Prices look numerical, objective, and rational. However, anthropologists have long demonstrated that value is never simply economic. Rather, value is relational, symbolic, and cultural. How societies value, that is, how they price their goods, reflects their notions of fairness, identity, status, and morality.


In many product markets, "price" becomes a stand-in for "meaning." "Value signaling" is the term that anthropologists use to describe the notion that a higher price indicates not merely higher quality, but also membership in a cultural narrative of aspiration. People are purchasing more than merchandise. They are purchasing their position within a cultural narrative. However, discount cultures, such as outlet malls, fast fashion, and economy grocery stores, provide a different moral economy. In this system, being frugal is a positive value, with ‘getting a deal’ as a necessary cultural skill. Of course, this shopper may operate within both systems, switching identities as necessary.


Pricing: Cultural perceptions of work will be uncovered through pricing. In some cultures, tipping is considered a norm, as tipping is regarded as a form of acknowledgement. However, tipping is considered as undermining dignity. Financial value may be negligible, but its implication is huge.
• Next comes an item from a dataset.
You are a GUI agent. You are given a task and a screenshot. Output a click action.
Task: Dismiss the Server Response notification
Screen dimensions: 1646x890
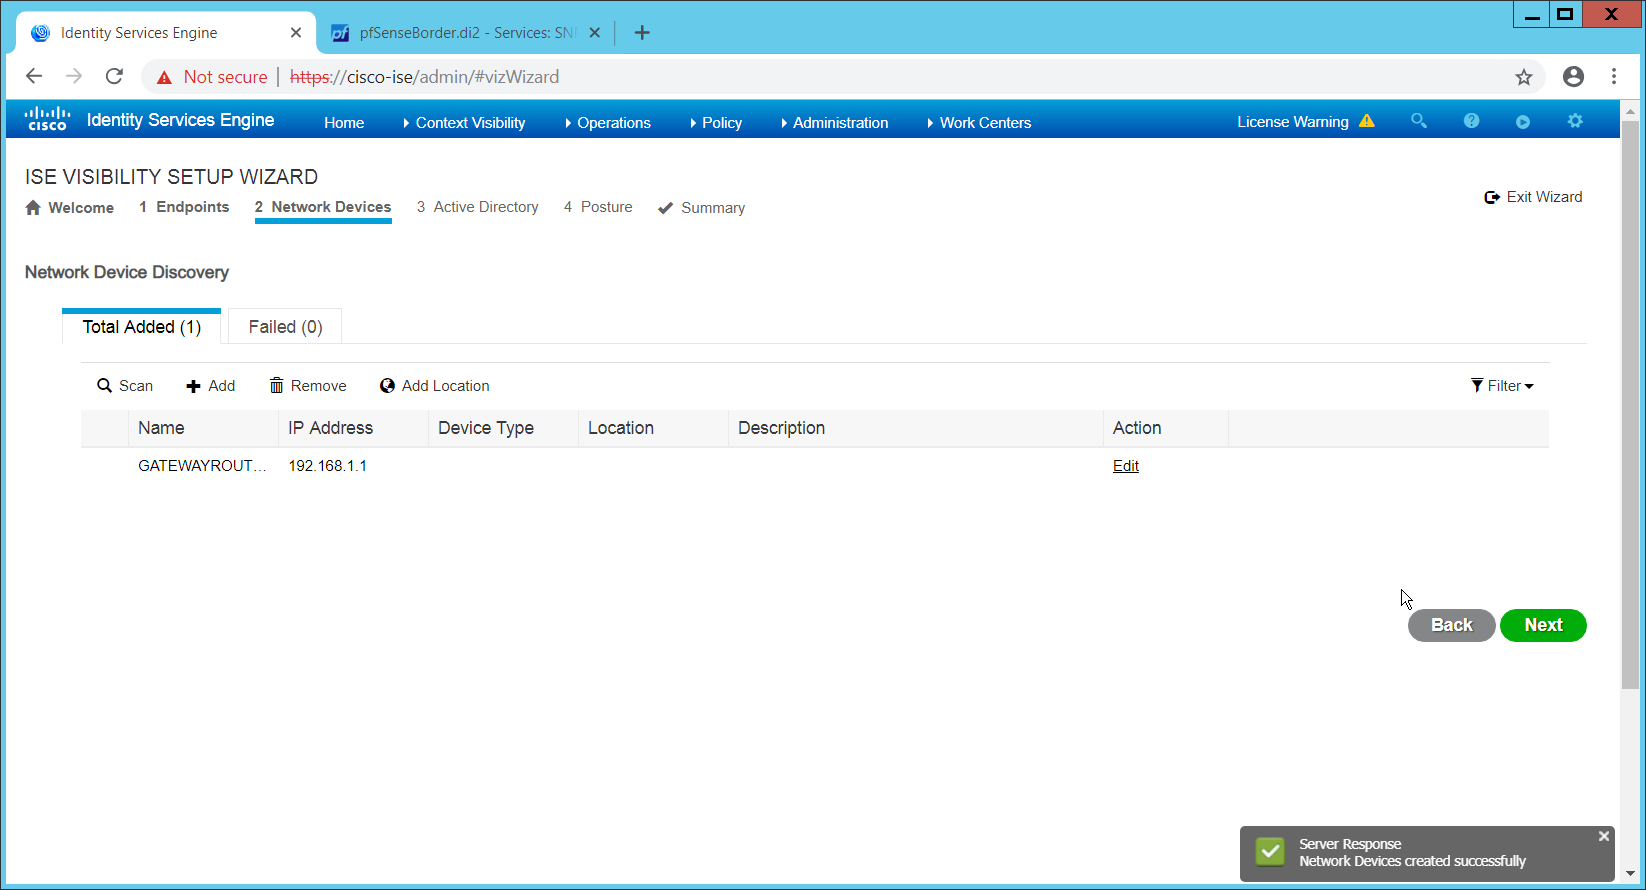click(1604, 836)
Digital platforms create their own sets of tensions. Think, for example, of surge pricing. It may be economically sensible, but socially problematic. Such practices lay bare the economics of demand and supply in emergency situations like storms, or holidays, where people demand social solidarity, not precision. Unreasonable pricing will virtually always be perceived as unjust, regardless of its mathematical correctness.


Freemium models, for example, demonstrate the same. By providing a service for free and requiring payment for upgrades, the companies capitalize on the cultural knowledge that if this product was used, something must be given in return. Indeed, economics is not separated from anthropology, as seen in conversion rates.


Even within the organization, pricing helps form identity. Pay raises, as well as self-perception estimates, involve notions of assertiveness that come from culture. Two employees with exactly the same abilities may negotiate pay raises that give them entirely different salaries because they conduct the rituals differently.


An anthropological analysis of pricing involves recognizing that figures always mean more than figures. They are cultural texts. Figuring power (who sets the value), figures of worth (who can afford the value), figures of respect (what is respected as worth), figures of moral worth (what is moral) reside within them. Companies that do not factor in the cultural dynamics of pricing generate push-back, such as boycotts, mistrust, or damaged reputation. Companies that do factor in cultural dynamics of pricing develop models that meet social, not just

ree

spreadsheet, norms.


Finally, the anthropology of pricing brings home the fact that markets are not mere economic systems. Markets are human systems that contain meanings, symbolism, and negotiations. Rather than merely representing value, prices generate value.